In the first instalment, I mentioned the importance I attach to being able, as much as is reasonable, to subject the guts of CLI programs to automated testing. As such, separating out the action logic into pown.[ch]pp is an important step. However, there’s still a problem. Consider the current definition of pown() (which is that from Listing 1 transplanted into its own source file, with requisite includes): it has three areas of undue coupling:

You may offer a fourth area of undue coupling – use of Pantheios C++ API diagnostic statements. The rejoinder I would offer to that is an article in itself, so in this context I will simply observe that diagnostic logging is important, it must reliably be available at all points during the lifetime of a program, it must be very efficient when enabled and have negligible runtime cost when not, it should be near impossible to write defective code using it, any non-standard (and they are all non-standard) diagnostic logging API will incur some coupling however far one might wish to abstract it, and that there is no (possibility of a) perfect solution. (Though I couldn’t be more biased) I believe that Pantheios offers the best mix of features and, since it may be stubbed readily at both compile and link-time, I think it’s as less bad as coupling can get.

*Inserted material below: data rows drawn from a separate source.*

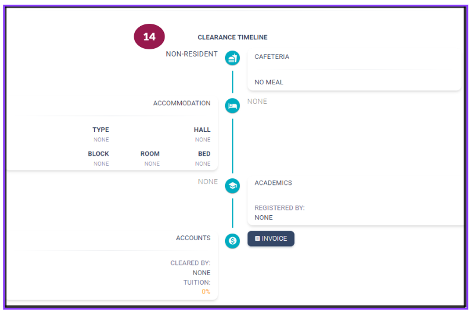Open the INVOICE button
Viewport: 471px width, 315px height.
(x=271, y=239)
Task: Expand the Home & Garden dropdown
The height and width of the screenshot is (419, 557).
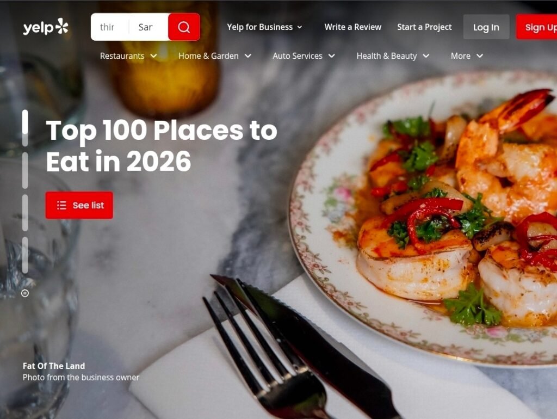Action: (215, 56)
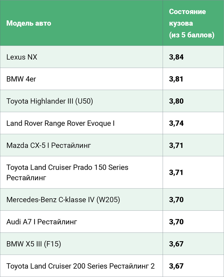Select the Mazda CX-5 I Рестайлинг row name
Viewport: 224px width, 277px height.
(49, 145)
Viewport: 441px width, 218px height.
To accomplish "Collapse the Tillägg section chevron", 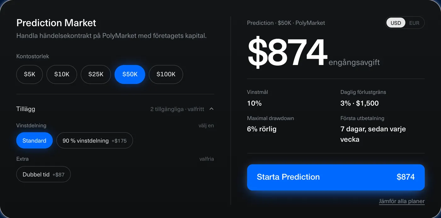I will pyautogui.click(x=211, y=109).
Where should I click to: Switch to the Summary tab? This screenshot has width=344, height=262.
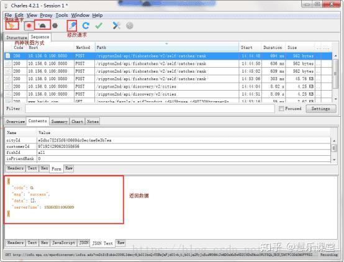pyautogui.click(x=59, y=121)
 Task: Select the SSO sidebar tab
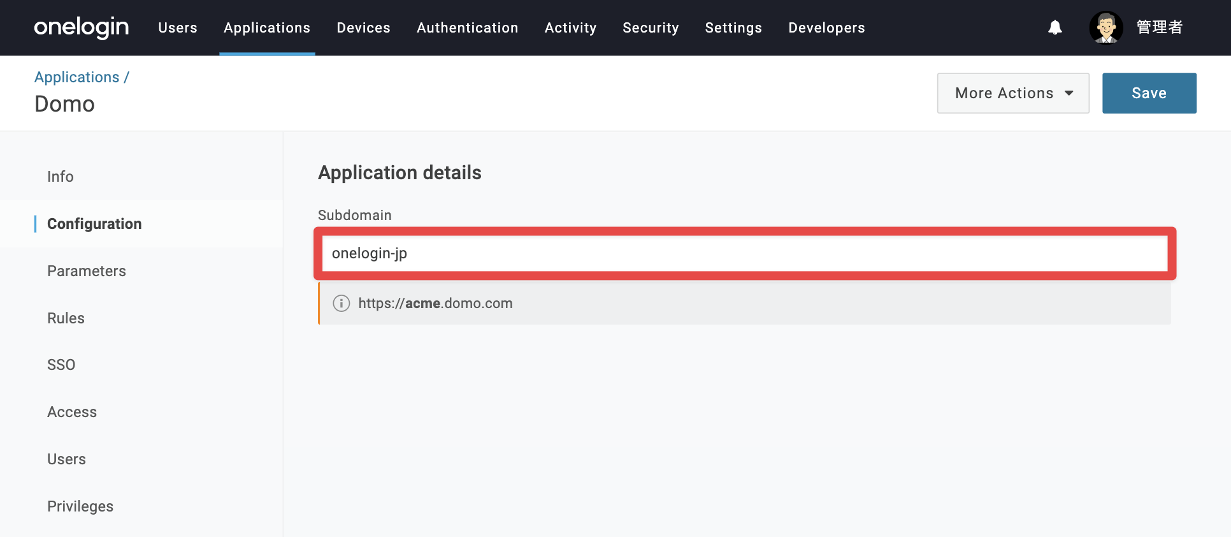61,365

To our three areas of undue coupling. The first two are basically the same thing: the output streams are hard-coded into the function, which restricts potential uses of the function. Even if we would always want those output streams in the wild, hard-coding makes automated testing more difficult. The answer is simple – to pass in the stream pointers as parameters to pown() – though the rationale may be less clear cut (see sidebar).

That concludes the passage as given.